ADHD medication; A semi-accidental experiment

So I semi-accidentally conducted a bit of an experiment this past weekend, with results that are annoying, but also useful to know (and possibly helpful for others, hence the ridiculously long post)

First, some context (‘cause I can’t help myself)…

2020 was a hell of year, for just about all of us - for ME, one of the side-effects of all that stress was that the coping mechanisms I’ve used pretty much all my life sort of fell apart. Not exactly a good thing, BUT thanks to being connected to a number of folks who had been diagnosed with ADHD as adults, who were sharing their experiences at the time, the stress of 2020 did lead to my ADHD diagnosis in early 2021.

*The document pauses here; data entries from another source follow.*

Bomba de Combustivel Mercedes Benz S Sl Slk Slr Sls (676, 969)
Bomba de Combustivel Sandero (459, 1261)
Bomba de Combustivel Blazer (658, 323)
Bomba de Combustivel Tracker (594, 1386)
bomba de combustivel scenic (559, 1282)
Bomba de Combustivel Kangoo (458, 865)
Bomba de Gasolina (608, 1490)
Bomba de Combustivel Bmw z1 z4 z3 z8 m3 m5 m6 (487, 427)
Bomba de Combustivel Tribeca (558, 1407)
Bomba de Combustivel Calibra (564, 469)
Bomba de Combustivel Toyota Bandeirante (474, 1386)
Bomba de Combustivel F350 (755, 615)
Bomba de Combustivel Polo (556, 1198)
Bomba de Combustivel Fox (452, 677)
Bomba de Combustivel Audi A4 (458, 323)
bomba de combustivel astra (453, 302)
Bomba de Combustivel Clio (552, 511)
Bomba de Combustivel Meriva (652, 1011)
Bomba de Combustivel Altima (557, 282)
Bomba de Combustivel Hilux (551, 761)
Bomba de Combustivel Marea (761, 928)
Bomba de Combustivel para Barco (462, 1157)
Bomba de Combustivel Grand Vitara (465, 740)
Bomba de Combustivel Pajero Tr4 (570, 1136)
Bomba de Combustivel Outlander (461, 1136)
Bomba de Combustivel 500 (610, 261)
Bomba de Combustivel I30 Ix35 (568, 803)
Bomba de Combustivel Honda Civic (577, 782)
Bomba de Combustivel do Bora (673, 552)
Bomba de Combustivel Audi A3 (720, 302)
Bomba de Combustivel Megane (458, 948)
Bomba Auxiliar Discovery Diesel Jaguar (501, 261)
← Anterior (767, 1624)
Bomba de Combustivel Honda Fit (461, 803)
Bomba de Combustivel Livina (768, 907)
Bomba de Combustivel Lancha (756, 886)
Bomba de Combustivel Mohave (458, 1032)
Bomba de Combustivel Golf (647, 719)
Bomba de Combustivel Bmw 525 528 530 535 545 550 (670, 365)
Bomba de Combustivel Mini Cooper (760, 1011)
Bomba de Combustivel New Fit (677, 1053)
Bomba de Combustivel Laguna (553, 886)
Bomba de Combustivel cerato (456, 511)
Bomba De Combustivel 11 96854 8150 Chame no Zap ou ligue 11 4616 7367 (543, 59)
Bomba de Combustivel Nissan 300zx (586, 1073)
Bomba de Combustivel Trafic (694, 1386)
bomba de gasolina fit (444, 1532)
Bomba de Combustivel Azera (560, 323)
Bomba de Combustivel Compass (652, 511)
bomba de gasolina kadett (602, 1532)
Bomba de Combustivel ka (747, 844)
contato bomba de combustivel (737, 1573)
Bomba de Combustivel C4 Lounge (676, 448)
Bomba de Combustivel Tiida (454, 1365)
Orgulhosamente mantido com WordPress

When I was first diagnosed, my Mental Health Practitioner prescribed me low-dose Adderall… that was in January, and at the time, I hadn’t yet decided if I was willing to go the prescription drug route. I had done my research, I knew there were possible side-effects, I knew that some people did not respond well to Adderall, and I knew there were concerns of addiction (or at the least, potentially severe side-effects if you ever stopped taking the medication).

I also had a friend who was VERY well-versed in plant medicine, who’d had personal (though second-hand) experience of successfully treating ADHD with herbal supplements rather than prescription medication. So with their advice in hand, I decided to try a more “natural” approach first.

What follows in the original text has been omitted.